The game takes place on an island called Blackreef which exists in a time anomaly. Blackreef doesn’t follow the rules of time and each time a day ends, it resets. This allows the residents of Blackreef to party all the time, and do whatever they want without consequence since the day will reset. Even if they die, they’ll wake back up at the beginning of the day. Enter Colt Vahn. Colt wants to break the loop and he won’t stop until he does, no matter how many people he has to kill or how many times it does. Colt’s main obstacle is Julianna Blake, a rival assassin who continually tries to kill him in order to prevent him from breaking the loop.
There’s two game modes, each letting you play as Colt or Julianna. The story mode, dubbed Break the Loop, is where you’ll spend most of your time. Here you play as Colt as you work your way through uncovering how to break the loop by killing all the Visionaries scattered across the island. Blackreef has 4 districts for you to explore at 4 different times of day. Morning, Noon, Afternoon and Evening. Each district is slightly different depending on what time you go. For example there might be more guards around at night then there is in the afternoon or something might have happened to a building that makes it inaccessible after a certain time. Time only progresses once you leave an area so you can explore as long as you want but once the Evening ends, the day restarts and so does the loop.

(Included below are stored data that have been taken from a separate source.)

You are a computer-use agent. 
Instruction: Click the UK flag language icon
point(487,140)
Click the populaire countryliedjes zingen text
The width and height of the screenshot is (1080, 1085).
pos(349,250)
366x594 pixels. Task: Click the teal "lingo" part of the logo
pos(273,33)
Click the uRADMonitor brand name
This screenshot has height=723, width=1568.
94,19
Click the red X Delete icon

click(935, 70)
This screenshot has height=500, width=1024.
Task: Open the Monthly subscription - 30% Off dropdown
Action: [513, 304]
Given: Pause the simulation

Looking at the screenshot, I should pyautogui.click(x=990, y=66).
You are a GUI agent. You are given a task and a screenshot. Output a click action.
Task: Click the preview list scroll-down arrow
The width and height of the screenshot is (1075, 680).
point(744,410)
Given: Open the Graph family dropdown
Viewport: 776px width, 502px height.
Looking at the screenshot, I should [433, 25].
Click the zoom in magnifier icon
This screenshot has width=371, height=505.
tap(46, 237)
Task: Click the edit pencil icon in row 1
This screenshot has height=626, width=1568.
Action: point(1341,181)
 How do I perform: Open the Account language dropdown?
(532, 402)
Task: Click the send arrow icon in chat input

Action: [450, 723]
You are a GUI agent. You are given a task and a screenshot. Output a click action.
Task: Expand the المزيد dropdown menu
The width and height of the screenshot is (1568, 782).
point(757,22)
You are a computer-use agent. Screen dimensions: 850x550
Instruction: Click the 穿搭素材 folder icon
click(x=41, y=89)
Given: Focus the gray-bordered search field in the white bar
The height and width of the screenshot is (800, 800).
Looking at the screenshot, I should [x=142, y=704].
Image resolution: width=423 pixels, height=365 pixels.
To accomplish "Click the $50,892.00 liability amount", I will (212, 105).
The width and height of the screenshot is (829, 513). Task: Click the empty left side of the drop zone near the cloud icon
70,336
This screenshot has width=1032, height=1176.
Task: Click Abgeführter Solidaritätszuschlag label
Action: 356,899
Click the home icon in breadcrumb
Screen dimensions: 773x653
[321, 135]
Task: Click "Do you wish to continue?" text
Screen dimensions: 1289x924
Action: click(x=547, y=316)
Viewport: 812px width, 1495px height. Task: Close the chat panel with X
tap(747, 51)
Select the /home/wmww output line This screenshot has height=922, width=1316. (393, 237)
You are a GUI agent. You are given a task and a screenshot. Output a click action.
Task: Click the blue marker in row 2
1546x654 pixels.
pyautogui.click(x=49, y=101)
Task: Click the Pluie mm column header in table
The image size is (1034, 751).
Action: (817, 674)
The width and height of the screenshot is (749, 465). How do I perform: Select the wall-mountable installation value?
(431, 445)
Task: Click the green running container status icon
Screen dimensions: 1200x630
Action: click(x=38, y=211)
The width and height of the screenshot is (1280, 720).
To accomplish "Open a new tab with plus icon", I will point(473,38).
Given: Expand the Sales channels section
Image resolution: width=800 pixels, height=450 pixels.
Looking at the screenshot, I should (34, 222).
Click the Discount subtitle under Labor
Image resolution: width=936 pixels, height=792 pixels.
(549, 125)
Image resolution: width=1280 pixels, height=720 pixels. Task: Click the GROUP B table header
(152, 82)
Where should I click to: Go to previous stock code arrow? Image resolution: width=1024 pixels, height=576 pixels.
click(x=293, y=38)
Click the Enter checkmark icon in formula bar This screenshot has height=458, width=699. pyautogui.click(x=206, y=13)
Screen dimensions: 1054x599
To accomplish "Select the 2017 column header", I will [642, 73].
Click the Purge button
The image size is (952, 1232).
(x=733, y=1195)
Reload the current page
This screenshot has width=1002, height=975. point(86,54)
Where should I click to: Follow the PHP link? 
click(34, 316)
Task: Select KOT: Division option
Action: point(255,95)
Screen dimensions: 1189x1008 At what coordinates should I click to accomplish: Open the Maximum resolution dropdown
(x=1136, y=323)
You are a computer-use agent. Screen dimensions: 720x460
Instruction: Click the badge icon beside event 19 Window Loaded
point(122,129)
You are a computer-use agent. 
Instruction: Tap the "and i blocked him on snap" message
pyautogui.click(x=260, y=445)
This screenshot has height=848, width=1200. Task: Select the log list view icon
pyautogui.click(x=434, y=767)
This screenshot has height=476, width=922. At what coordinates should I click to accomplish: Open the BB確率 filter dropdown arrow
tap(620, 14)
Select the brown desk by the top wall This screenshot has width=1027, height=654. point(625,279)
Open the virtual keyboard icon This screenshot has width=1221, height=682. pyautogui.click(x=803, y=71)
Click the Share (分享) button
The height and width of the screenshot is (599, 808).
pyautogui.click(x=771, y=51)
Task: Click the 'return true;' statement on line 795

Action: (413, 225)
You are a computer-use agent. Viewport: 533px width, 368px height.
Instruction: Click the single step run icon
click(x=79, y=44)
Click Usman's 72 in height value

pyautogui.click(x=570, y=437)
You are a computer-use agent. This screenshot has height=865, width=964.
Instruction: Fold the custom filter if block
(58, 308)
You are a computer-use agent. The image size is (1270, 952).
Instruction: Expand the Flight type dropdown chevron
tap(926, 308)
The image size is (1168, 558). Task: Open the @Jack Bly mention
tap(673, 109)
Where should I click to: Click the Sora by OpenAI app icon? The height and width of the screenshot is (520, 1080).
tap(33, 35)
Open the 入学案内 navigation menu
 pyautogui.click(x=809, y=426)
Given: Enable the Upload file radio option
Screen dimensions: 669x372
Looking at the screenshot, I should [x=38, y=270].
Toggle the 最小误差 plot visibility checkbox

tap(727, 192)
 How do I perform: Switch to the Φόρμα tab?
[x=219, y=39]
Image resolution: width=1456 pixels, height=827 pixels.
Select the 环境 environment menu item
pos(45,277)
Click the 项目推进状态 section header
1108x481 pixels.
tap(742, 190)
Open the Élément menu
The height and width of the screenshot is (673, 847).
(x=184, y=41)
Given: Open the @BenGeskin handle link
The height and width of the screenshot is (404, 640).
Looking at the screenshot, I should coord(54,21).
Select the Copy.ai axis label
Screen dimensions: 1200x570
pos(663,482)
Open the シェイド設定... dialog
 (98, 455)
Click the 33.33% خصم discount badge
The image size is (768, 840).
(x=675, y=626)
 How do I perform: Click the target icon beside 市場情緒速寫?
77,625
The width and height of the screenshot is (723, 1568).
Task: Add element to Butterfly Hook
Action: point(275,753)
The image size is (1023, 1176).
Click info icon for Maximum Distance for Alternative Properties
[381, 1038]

The gameplay loop (pun intended) consists of going to an area to explore and look for clues on how to kill the Visionaries and end the loop. Any clue you find will be remembered across loops and added to your leads. The leads basically function as objectives. So once you learn something new about a Visionary, you’ll be pointed to where to go next. All the Visionaries are at different parts of the island at different times of day so Colt must gather enough intel to figure out how to kill them all within a single day.
How you want to go about exploring is up to you. You can play stealthy and sneak around Blackreef, avoiding enemies or picking them off undetected or you can go guns blazing. Either method works just as well. Importantly, with stealth, if you’re caught, you can take everyone out in a gun fight and then go back to stealth or if you go guns blazing and get overwhelmed, you can hide and transition to stealth. That flexibility means that you’re never overly punished for messing up and you can always salvage a run. Both methods are also mechanically solid. The gunplay is smooth and the weapons feel distinct. Colt can run, jump and slide to maneuver which all feel fluid and make you feel suitably badass. Stealth also feels good. Sneaking up behind an enemy and snapping their neck or slicing them with a machete is satisfying. You can peak over and around cover to keep an eye on your surroundings and plan your path. It all works and it works well.
Deathloop isn’t a roguelite but it has some of the blueprints of one. Each loop, as you explore, you’ll find new equipment to use. There’s guns, there’s trinkets that give you or your guns perks and there’s Slabs you get for Killing Visionaries that kill you special abilities like teleporting or invisibility. Guns and trinkets have different rarity levels with higher rarity giving better perks and stats. To keep equipment between loops you must infuse it with Residium which you acquire by finding it, killing Visionaries or by dismantling equipment you don’t want. However if you die before you can leave an area to infuse gear, you lose everything and the loop starts again.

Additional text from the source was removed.